═══ Supplied entries

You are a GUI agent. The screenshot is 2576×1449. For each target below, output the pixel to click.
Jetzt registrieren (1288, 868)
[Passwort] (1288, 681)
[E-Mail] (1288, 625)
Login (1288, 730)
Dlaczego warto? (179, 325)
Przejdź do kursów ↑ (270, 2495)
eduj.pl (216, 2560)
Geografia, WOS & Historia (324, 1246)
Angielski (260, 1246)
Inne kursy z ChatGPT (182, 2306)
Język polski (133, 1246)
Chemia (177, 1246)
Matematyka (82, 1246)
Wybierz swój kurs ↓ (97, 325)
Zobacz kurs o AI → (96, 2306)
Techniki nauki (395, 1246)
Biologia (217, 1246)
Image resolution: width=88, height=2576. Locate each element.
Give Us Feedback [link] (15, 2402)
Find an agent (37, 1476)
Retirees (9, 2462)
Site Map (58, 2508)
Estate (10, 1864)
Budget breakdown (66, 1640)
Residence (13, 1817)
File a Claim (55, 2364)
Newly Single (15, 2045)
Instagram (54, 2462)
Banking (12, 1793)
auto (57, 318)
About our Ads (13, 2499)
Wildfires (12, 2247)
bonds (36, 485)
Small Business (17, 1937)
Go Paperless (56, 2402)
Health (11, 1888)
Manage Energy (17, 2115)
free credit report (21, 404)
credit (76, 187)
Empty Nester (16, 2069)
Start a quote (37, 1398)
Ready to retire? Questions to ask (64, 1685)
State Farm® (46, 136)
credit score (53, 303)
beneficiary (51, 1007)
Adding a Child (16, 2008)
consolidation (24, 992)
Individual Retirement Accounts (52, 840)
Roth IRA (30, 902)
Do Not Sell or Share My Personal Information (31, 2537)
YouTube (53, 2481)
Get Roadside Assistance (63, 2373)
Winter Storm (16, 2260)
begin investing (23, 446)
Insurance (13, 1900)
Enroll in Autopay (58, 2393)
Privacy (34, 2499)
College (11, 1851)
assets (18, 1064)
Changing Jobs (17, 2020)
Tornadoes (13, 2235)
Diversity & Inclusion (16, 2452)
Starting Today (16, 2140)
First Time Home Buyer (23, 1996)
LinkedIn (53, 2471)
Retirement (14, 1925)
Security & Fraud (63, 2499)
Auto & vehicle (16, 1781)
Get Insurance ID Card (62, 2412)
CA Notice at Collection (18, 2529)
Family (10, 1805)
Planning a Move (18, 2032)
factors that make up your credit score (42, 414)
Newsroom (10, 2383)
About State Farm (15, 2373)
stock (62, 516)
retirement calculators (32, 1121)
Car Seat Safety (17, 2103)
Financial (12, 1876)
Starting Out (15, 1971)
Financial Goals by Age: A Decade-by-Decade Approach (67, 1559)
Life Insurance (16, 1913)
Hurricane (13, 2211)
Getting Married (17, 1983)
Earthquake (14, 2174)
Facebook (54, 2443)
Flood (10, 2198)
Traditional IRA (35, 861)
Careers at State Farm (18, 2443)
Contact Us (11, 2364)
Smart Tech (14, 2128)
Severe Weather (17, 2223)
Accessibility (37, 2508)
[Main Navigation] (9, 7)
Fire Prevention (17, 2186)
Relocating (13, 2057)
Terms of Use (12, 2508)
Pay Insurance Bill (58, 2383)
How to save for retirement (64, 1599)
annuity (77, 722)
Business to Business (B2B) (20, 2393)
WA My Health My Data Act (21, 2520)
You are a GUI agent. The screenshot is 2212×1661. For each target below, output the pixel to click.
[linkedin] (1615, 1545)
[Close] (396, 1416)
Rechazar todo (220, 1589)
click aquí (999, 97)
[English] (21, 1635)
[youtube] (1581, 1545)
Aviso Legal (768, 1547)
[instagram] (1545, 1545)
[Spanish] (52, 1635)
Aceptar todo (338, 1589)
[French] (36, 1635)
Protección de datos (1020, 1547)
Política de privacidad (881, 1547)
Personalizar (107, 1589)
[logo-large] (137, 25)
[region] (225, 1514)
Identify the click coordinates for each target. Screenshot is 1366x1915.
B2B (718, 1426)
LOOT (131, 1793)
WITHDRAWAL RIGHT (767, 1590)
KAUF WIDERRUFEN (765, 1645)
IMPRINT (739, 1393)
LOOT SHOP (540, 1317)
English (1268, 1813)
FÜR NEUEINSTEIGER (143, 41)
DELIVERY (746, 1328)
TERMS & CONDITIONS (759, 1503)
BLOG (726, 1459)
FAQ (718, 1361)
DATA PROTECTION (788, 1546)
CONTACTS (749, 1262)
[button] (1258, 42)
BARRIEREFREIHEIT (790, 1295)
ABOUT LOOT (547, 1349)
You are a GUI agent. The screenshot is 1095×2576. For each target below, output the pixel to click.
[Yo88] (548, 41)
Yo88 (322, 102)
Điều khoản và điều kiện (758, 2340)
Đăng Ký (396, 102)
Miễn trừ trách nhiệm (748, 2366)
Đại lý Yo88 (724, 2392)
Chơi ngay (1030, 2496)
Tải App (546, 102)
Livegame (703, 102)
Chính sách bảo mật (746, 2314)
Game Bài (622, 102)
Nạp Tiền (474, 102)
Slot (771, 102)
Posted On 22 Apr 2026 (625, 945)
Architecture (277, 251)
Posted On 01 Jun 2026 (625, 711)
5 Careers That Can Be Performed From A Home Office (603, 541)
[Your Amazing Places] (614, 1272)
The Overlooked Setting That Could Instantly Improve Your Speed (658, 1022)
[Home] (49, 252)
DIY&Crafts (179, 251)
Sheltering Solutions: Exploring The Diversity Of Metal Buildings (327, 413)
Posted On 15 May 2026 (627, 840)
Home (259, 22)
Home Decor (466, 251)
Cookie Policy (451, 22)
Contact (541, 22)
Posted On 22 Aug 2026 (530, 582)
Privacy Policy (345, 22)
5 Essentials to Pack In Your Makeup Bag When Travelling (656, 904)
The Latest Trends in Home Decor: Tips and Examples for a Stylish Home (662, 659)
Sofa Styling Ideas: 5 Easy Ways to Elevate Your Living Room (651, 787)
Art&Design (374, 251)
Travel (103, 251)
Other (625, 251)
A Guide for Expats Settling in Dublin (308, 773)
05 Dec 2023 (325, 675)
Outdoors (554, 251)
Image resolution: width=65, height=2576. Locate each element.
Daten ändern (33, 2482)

══════

What is needed: From the listing above, return the lines starting at the one with "Geografia, WOS & Historia (324, 1246)" and ending at the one with "Get Roadside Assistance (63, 2373)", both kept, exactly as they appear and nothing more.

Written response:
Geografia, WOS & Historia (324, 1246)
Angielski (260, 1246)
Inne kursy z ChatGPT (182, 2306)
Język polski (133, 1246)
Chemia (177, 1246)
Matematyka (82, 1246)
Wybierz swój kurs ↓ (97, 325)
Zobacz kurs o AI → (96, 2306)
Techniki nauki (395, 1246)
Biologia (217, 1246)
Image resolution: width=88, height=2576. Locate each element.
Give Us Feedback [link] (15, 2402)
Find an agent (37, 1476)
Retirees (9, 2462)
Site Map (58, 2508)
Estate (10, 1864)
Budget breakdown (66, 1640)
Residence (13, 1817)
File a Claim (55, 2364)
Newly Single (15, 2045)
Instagram (54, 2462)
Banking (12, 1793)
auto (57, 318)
About our Ads (13, 2499)
Wildfires (12, 2247)
bonds (36, 485)
Small Business (17, 1937)
Go Paperless (56, 2402)
Health (11, 1888)
Manage Energy (17, 2115)
free credit report (21, 404)
credit (76, 187)
Empty Nester (16, 2069)
Start a quote (37, 1398)
Ready to retire? Questions to ask (64, 1685)
State Farm® (46, 136)
credit score (53, 303)
beneficiary (51, 1007)
Adding a Child (16, 2008)
consolidation (24, 992)
Individual Retirement Accounts (52, 840)
Roth IRA (30, 902)
Do Not Sell or Share My Personal Information (31, 2537)
YouTube (53, 2481)
Get Roadside Assistance (63, 2373)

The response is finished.